• [What is being asked]:
Could you copy the records below exactly, leaving out any pictures they include?

• [The data]:
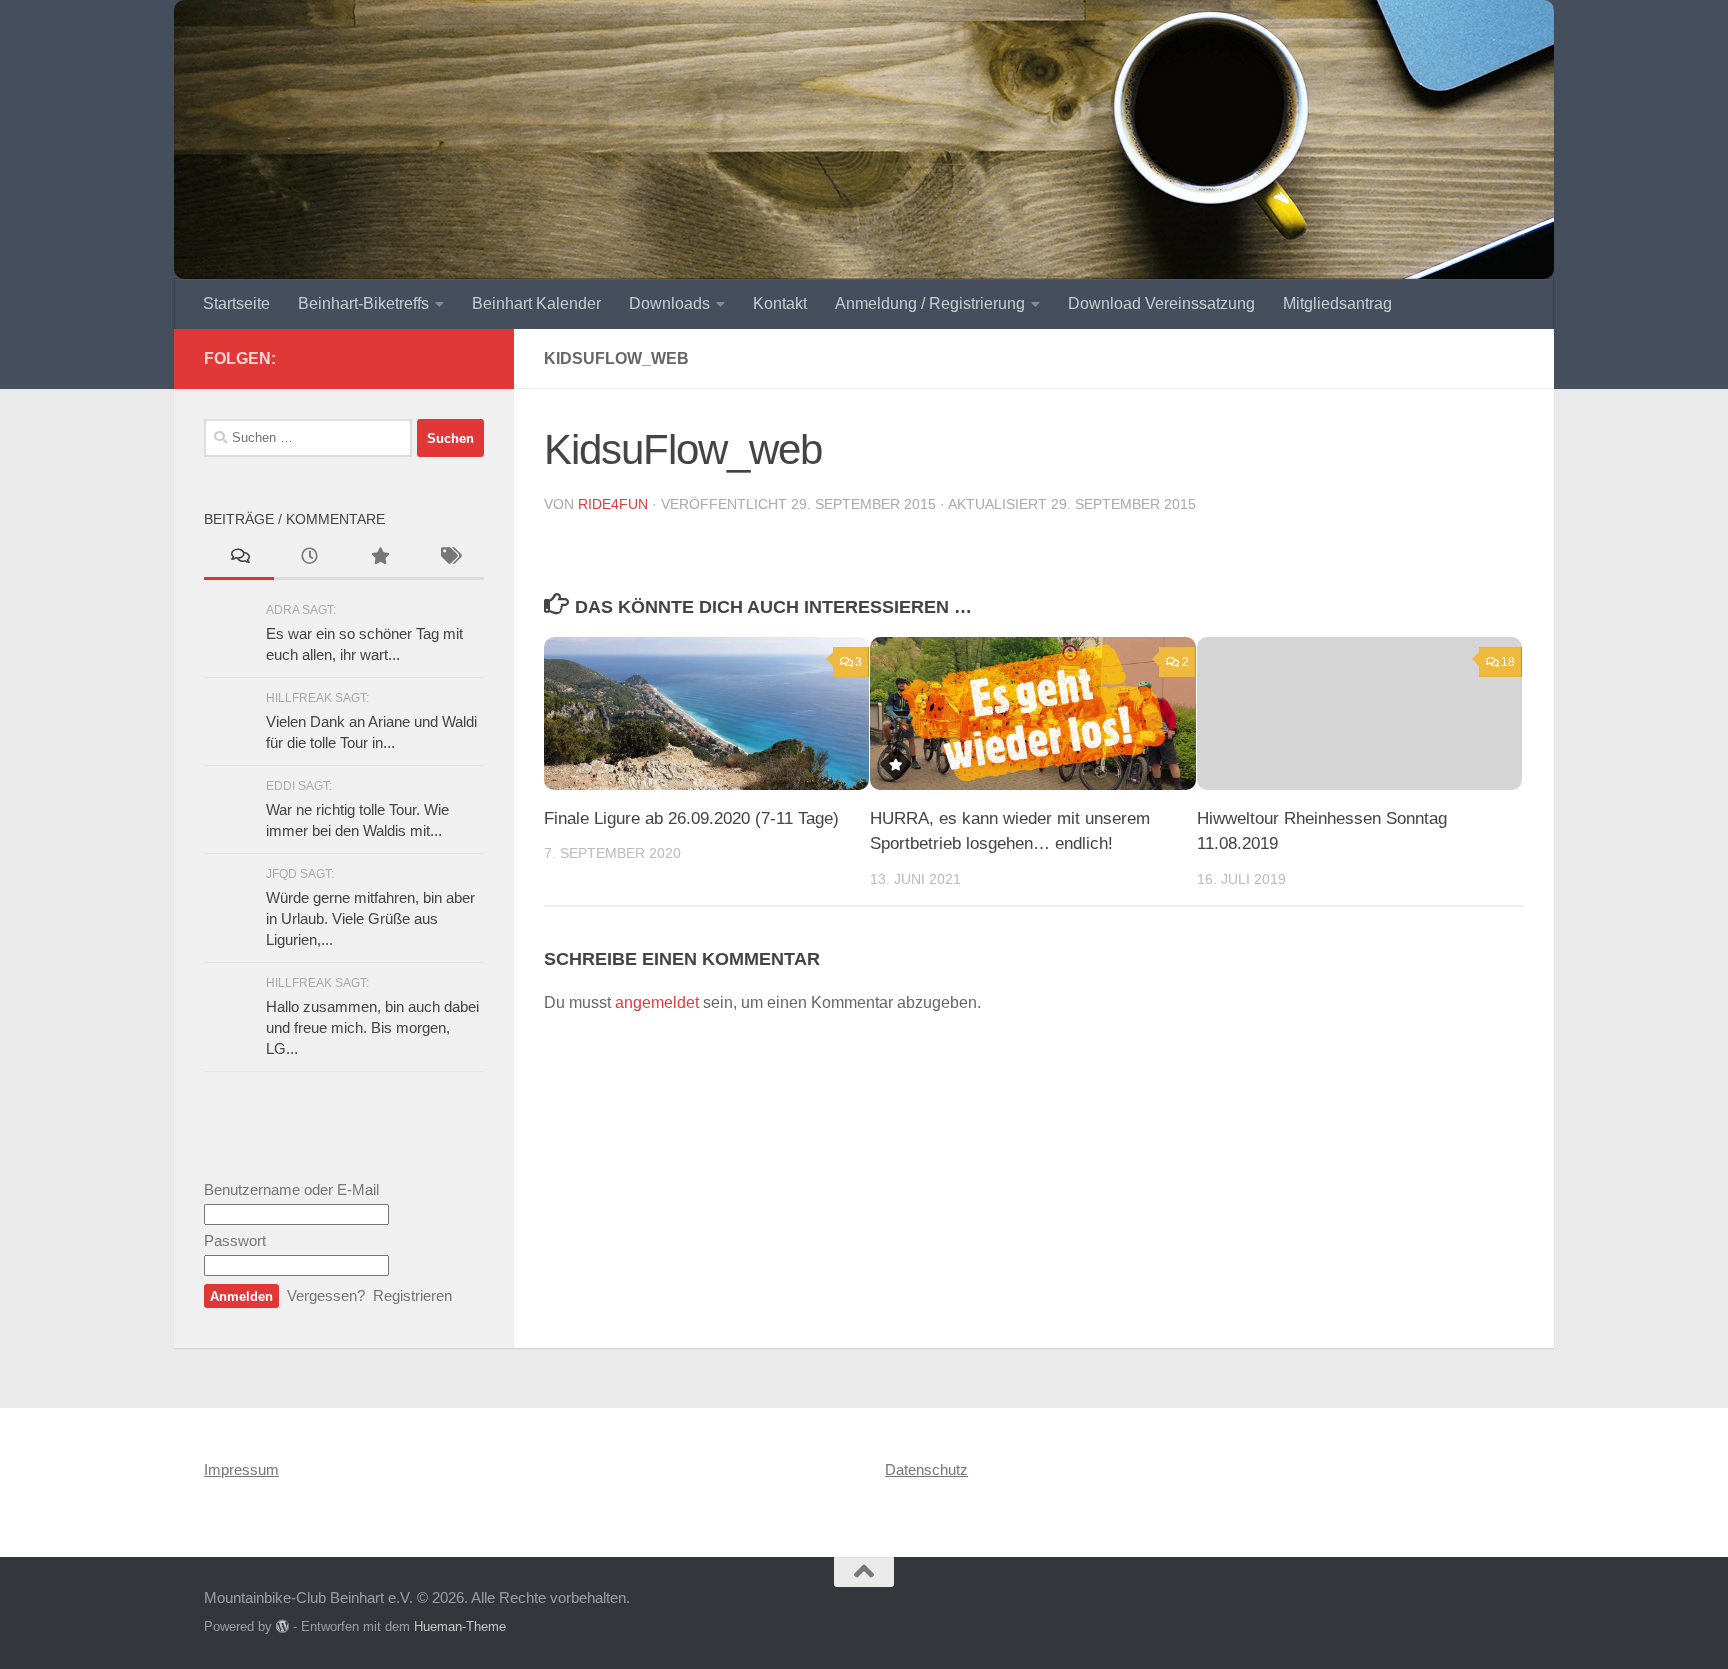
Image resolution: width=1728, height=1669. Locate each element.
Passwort (235, 1240)
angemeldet (657, 1002)
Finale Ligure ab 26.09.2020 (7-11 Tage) (691, 818)
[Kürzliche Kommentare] (239, 558)
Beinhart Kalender (536, 303)
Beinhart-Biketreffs (363, 303)
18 (1508, 662)
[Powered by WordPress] (282, 1626)
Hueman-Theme (460, 1626)
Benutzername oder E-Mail (291, 1189)
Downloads (669, 303)
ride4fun (613, 504)
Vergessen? (326, 1295)
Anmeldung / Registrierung (930, 303)
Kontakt (780, 303)
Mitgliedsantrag (1337, 303)
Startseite (236, 303)
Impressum (241, 1469)
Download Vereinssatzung (1161, 303)
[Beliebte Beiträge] (379, 558)
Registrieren (412, 1295)
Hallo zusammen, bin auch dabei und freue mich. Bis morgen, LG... (372, 1027)
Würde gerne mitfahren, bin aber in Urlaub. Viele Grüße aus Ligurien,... (370, 918)
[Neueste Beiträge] (309, 558)
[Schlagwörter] (449, 558)
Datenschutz (926, 1469)
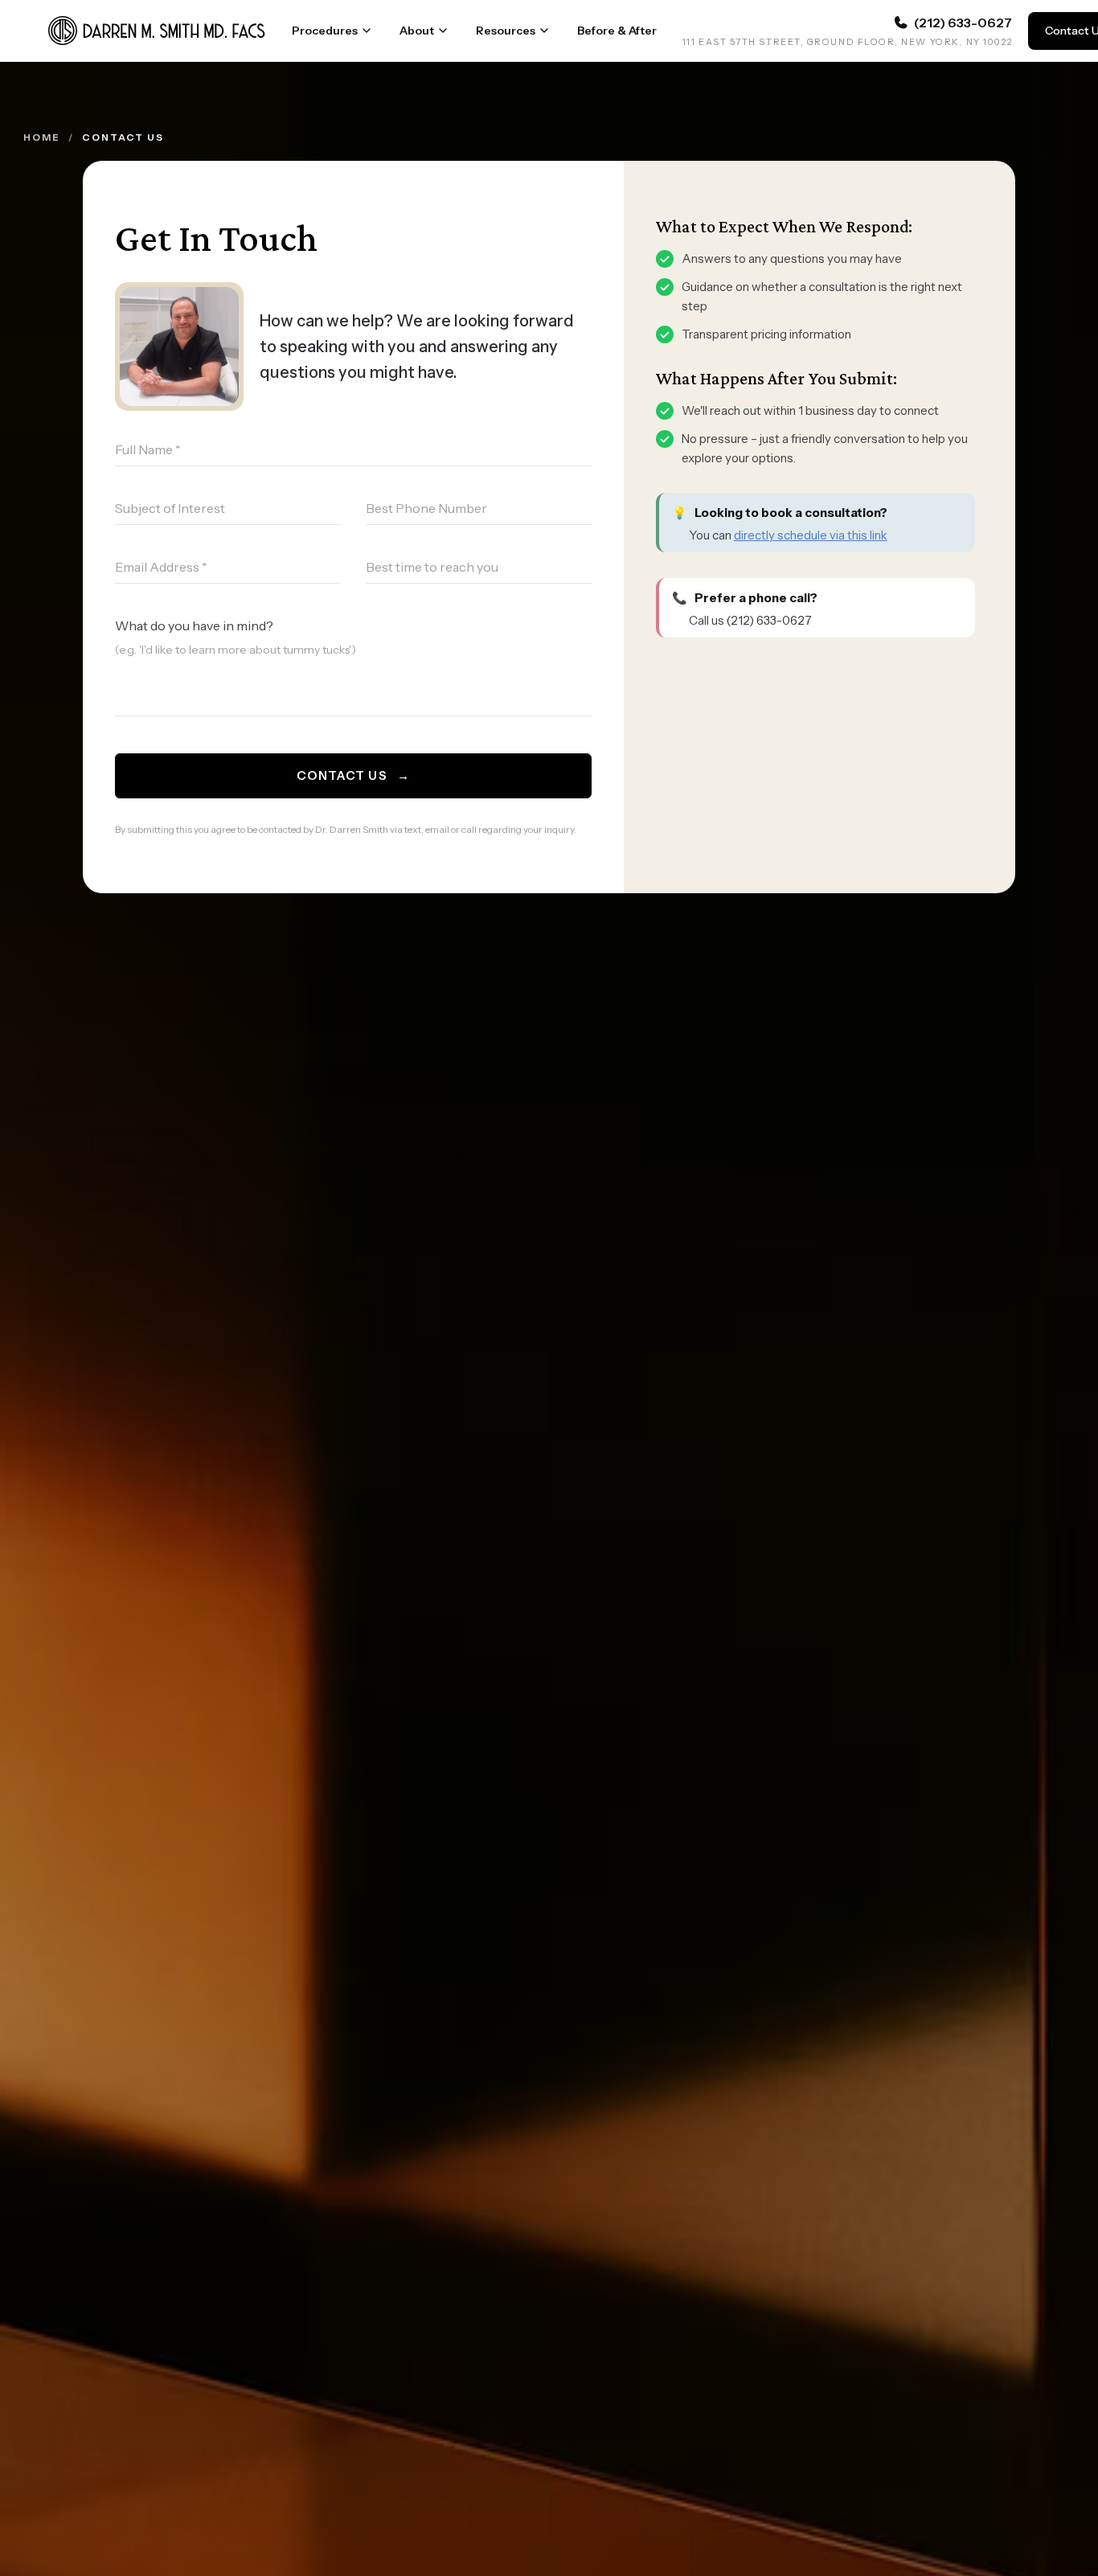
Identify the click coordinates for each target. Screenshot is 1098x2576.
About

• [Solution below]:
Image resolution: width=1728, height=1669. Locate each element.
Passwort (235, 1240)
angemeldet (657, 1002)
Finale Ligure ab 26.09.2020 (7-11 Tage) (691, 818)
[Kürzliche Kommentare] (239, 558)
Beinhart Kalender (536, 303)
Beinhart-Biketreffs (363, 303)
18 (1508, 662)
[Powered by WordPress] (282, 1626)
Hueman-Theme (460, 1626)
Benutzername oder E-Mail (291, 1189)
Downloads (669, 303)
ride4fun (613, 504)
Vergessen? (326, 1295)
Anmeldung / Registrierung (930, 303)
Kontakt (780, 303)
Mitgliedsantrag (1337, 303)
Startseite (236, 303)
Impressum (241, 1469)
Download Vereinssatzung (1161, 303)
[Beliebte Beiträge] (379, 558)
Registrieren (412, 1295)
Hallo zusammen, bin auch dabei und freue mich. Bis morgen, LG... (372, 1027)
Würde gerne mitfahren, bin aber in Urlaub. Viele Grüße aus Ligurien,... (370, 918)
[Neueste Beiträge] (309, 558)
[Schlagwörter] (449, 558)
Datenschutz (926, 1469)
Identify the click coordinates for each target. Screenshot is 1098x2576.
About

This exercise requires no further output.